In dissent, Judge Newman stated that, in her view, the claims were directed to a multi-step method of diagnosis, not a law of nature. In Newman’s view, the majority erred in dissecting the claim into old and new elements and then removing the old elements from the claims for the purpose of the § 101 analysis.

According to Newman, under the proper procedural framework, where claims are considered as an ordered combination, the claimed method determines whether the correlation is present as part of a larger diagnostic method, but does not claim the concept of the correlation itself.

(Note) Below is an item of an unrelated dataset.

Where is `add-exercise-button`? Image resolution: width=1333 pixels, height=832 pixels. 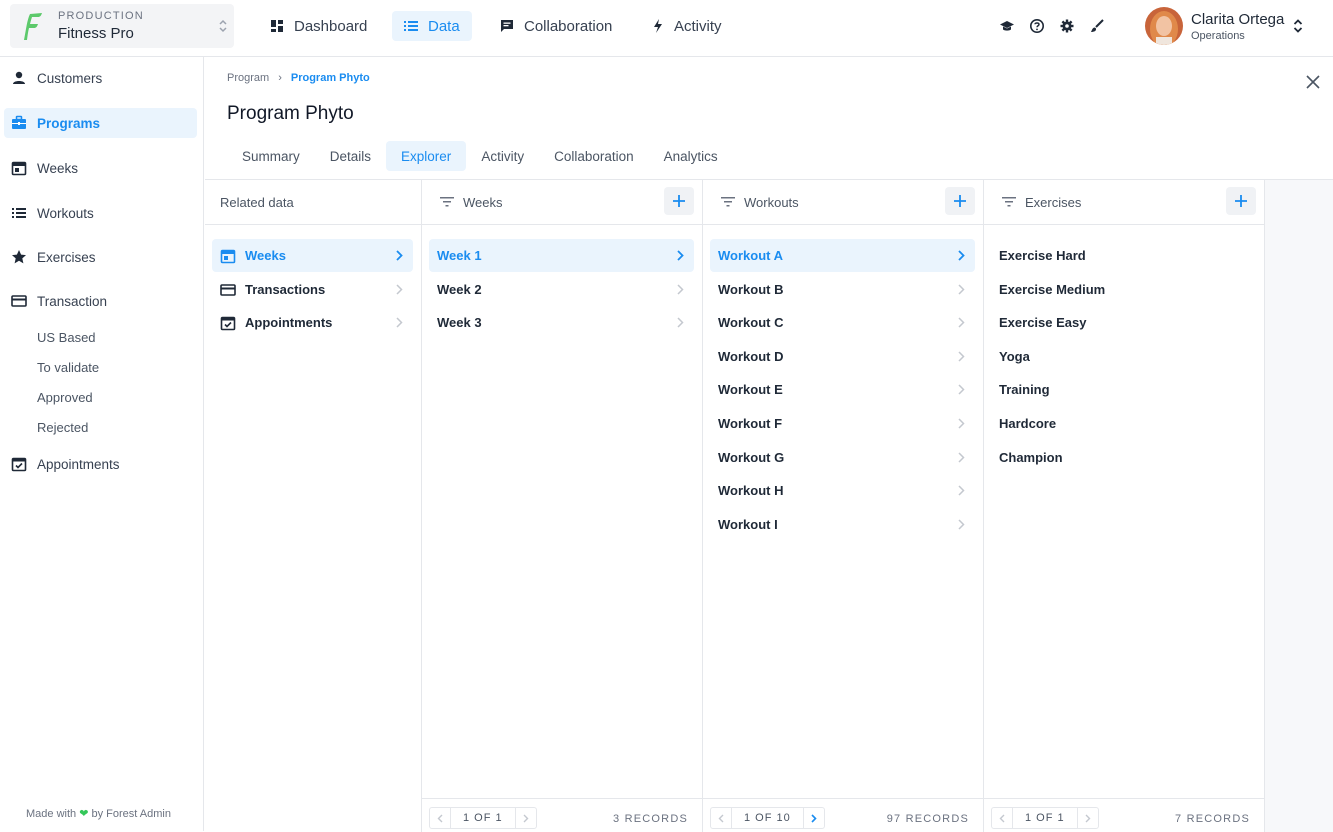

Considering the claim as a whole, Newman would have found the claims subject matter eligible as directed to a method of diagnosing the MuSK-related disease using a human-made chemical-biochemical procedure, not a law of nature.

Turning to a policy issue, Newman argued that the public interest is poorly served by creating disincentives to the development of new diagnostic methods, a sentiment echoed in the majority opinion. As Newman observed, by their nature diagnostic methods are tightly bound to underlying natural laws and are hence especially susceptible to challenges based on subject matter eligibility.

Practice Note: In accordance with the distinction Judge Lourie made between the case at hand and Vanda, claims to methods of treatment may have a higher chance of withstanding scrutiny relative to diagnostic methods. In Vanda, the Federal Circuit concluded that a method of treatment by administering a drug at certain dosage ranges based on a patient’s genotype was not directed to a natural law.